Exercise requirements:
Beginning at the line that holds "Open the Downloading panel in the sidebar", transcribe each line exactly through the end of the records, and leave any pictures out.

*** Opening of Source data ***

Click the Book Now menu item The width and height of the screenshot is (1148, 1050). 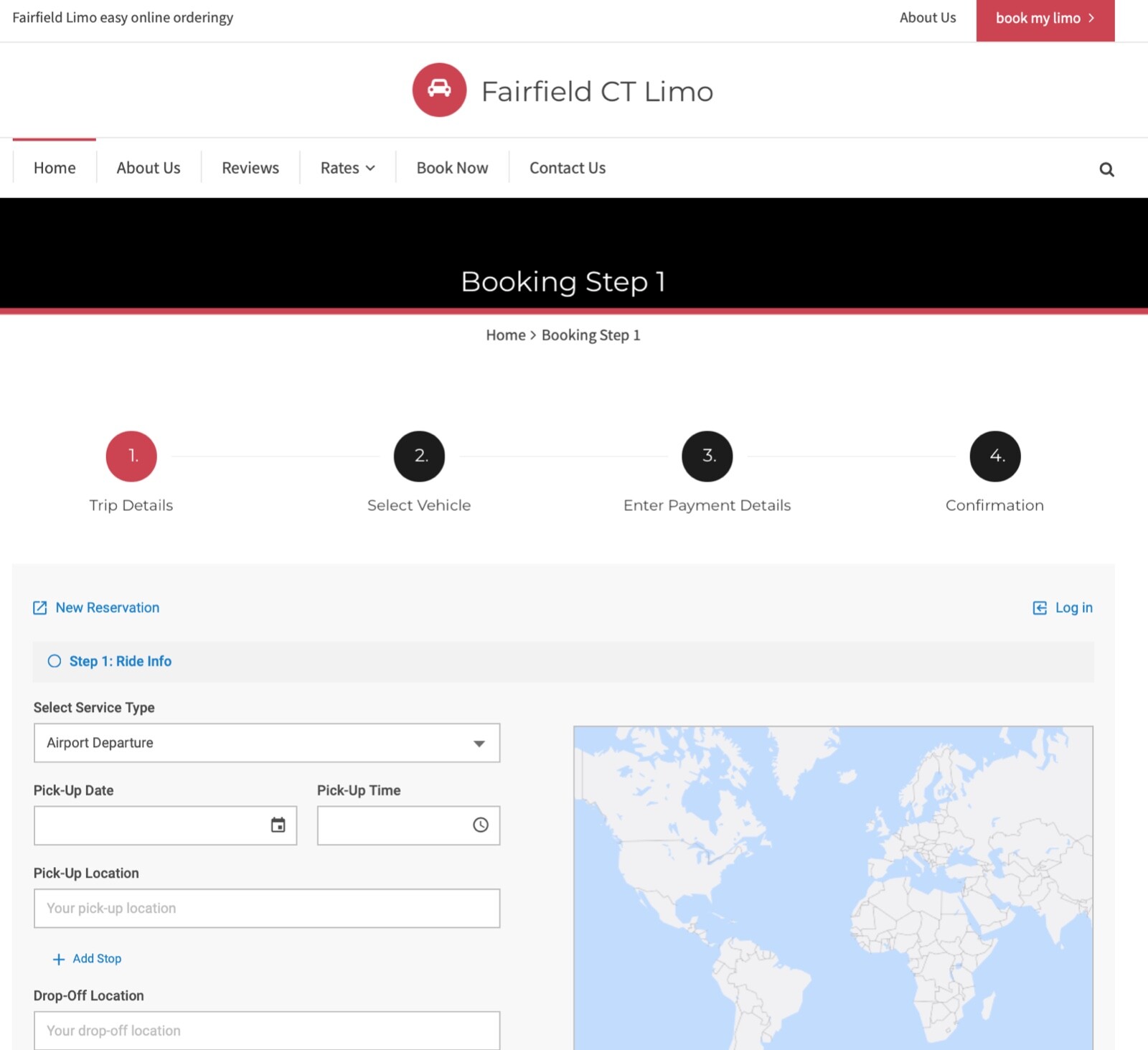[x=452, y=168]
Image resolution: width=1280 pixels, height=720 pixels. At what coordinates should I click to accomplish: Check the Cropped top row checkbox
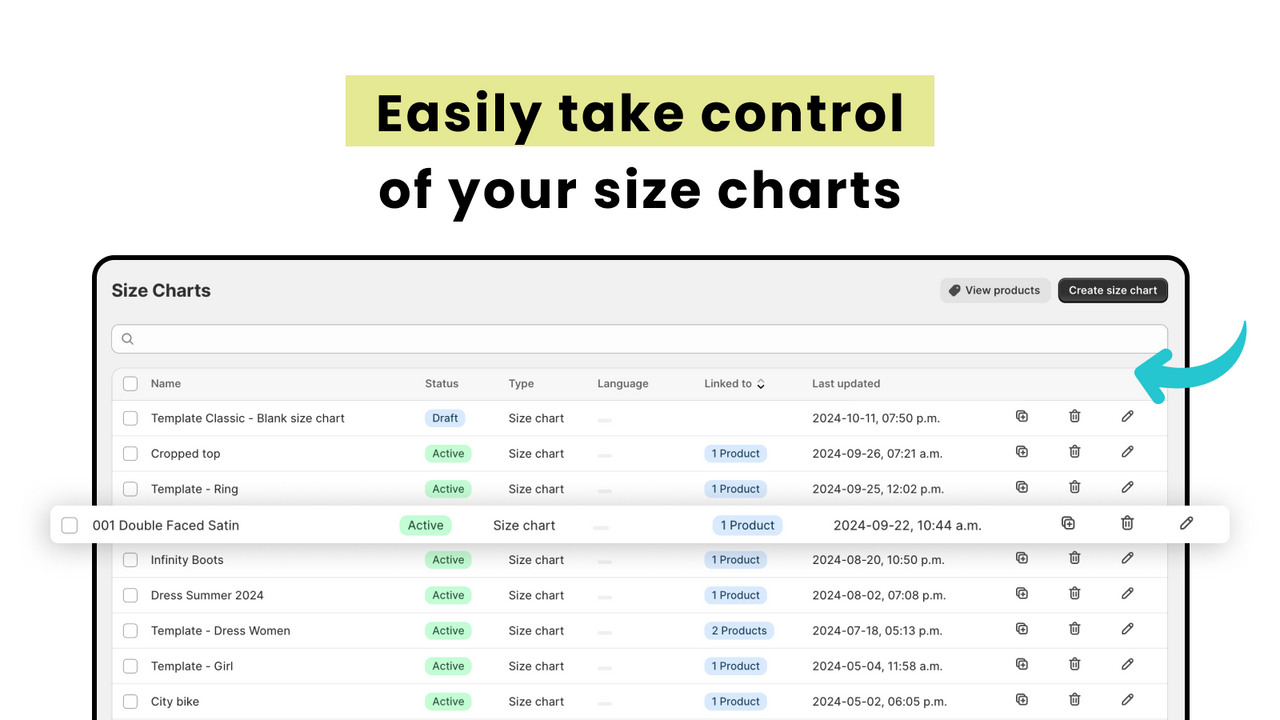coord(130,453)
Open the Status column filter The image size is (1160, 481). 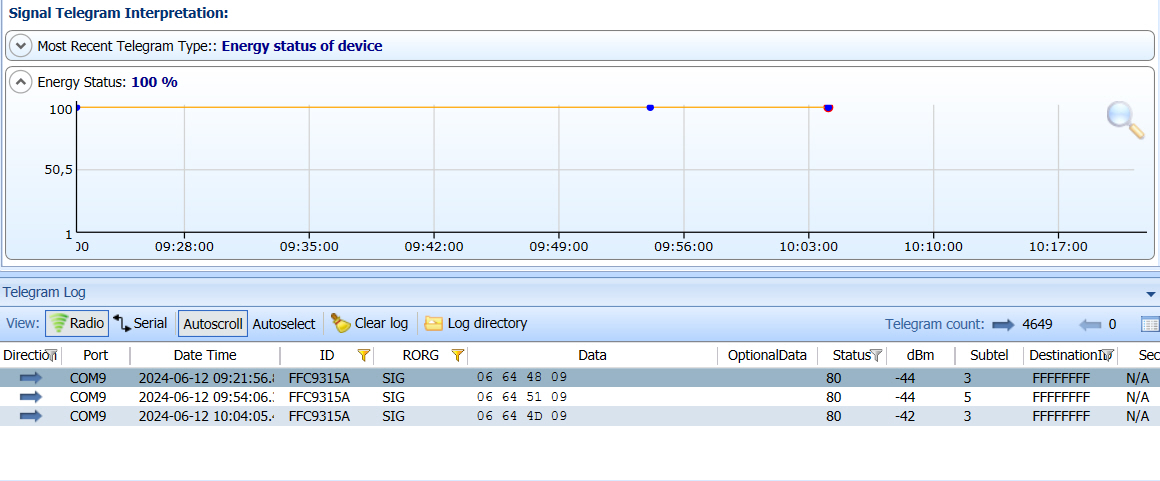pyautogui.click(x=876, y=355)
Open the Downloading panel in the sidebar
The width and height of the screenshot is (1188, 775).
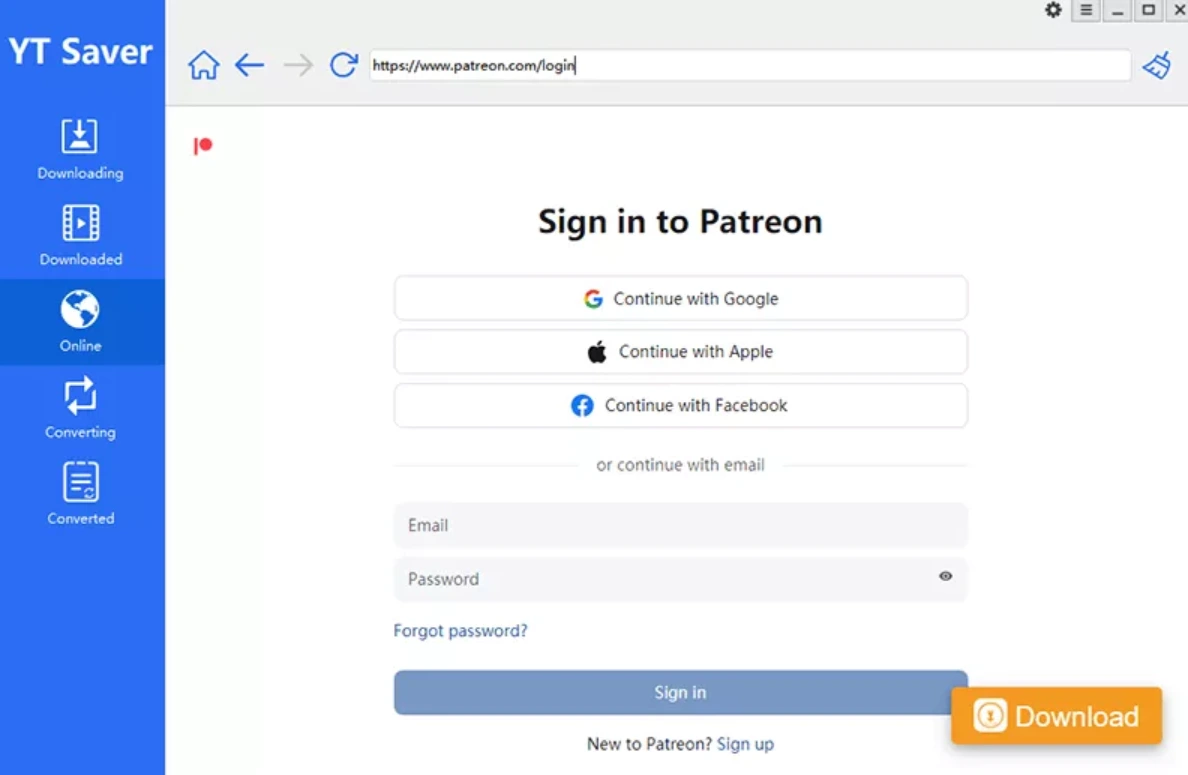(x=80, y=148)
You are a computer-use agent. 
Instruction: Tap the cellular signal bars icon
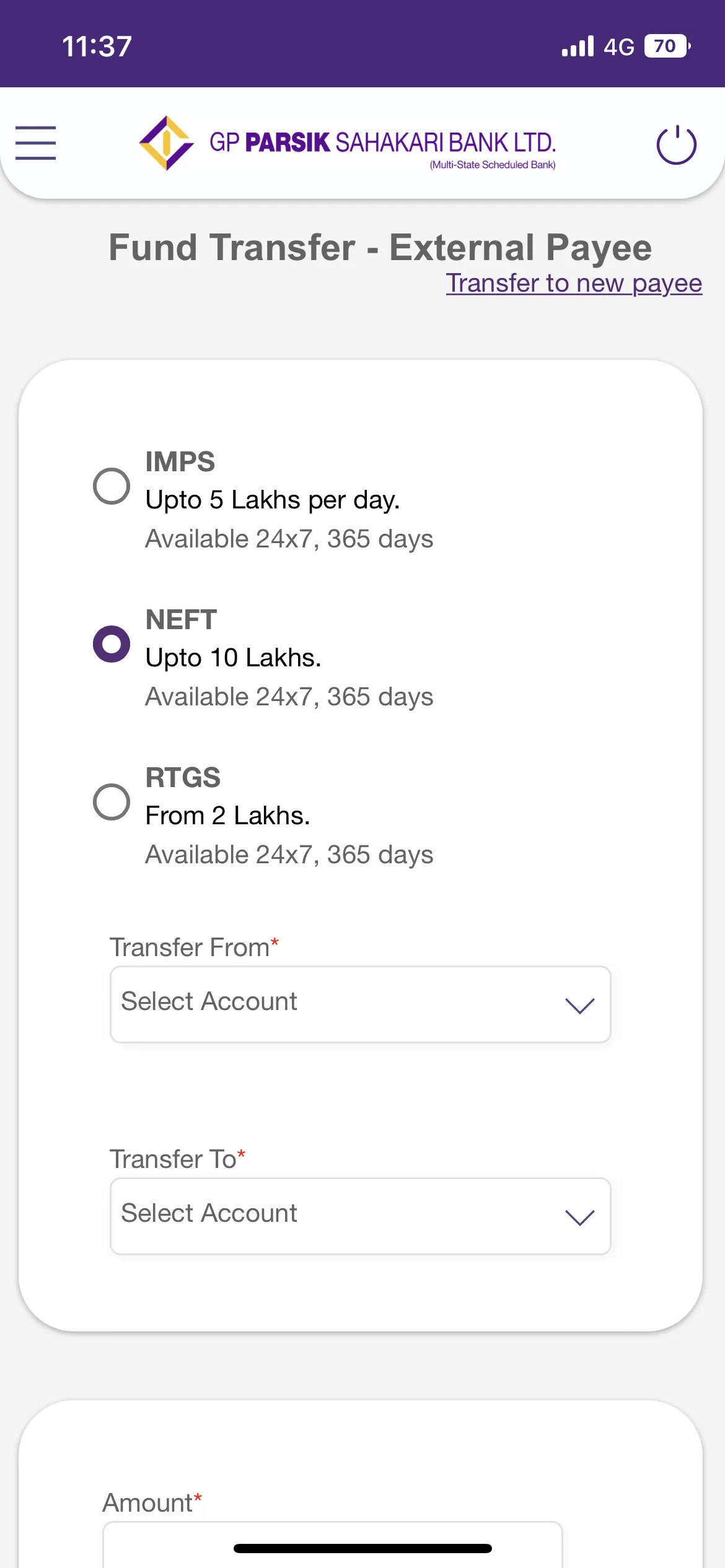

*** Close of Source data ***

Result of the task:
Open the Downloading panel in the sidebar
The width and height of the screenshot is (1188, 775).
(x=80, y=148)
You are a computer-use agent. 
Instruction: Tap the cellular signal bars icon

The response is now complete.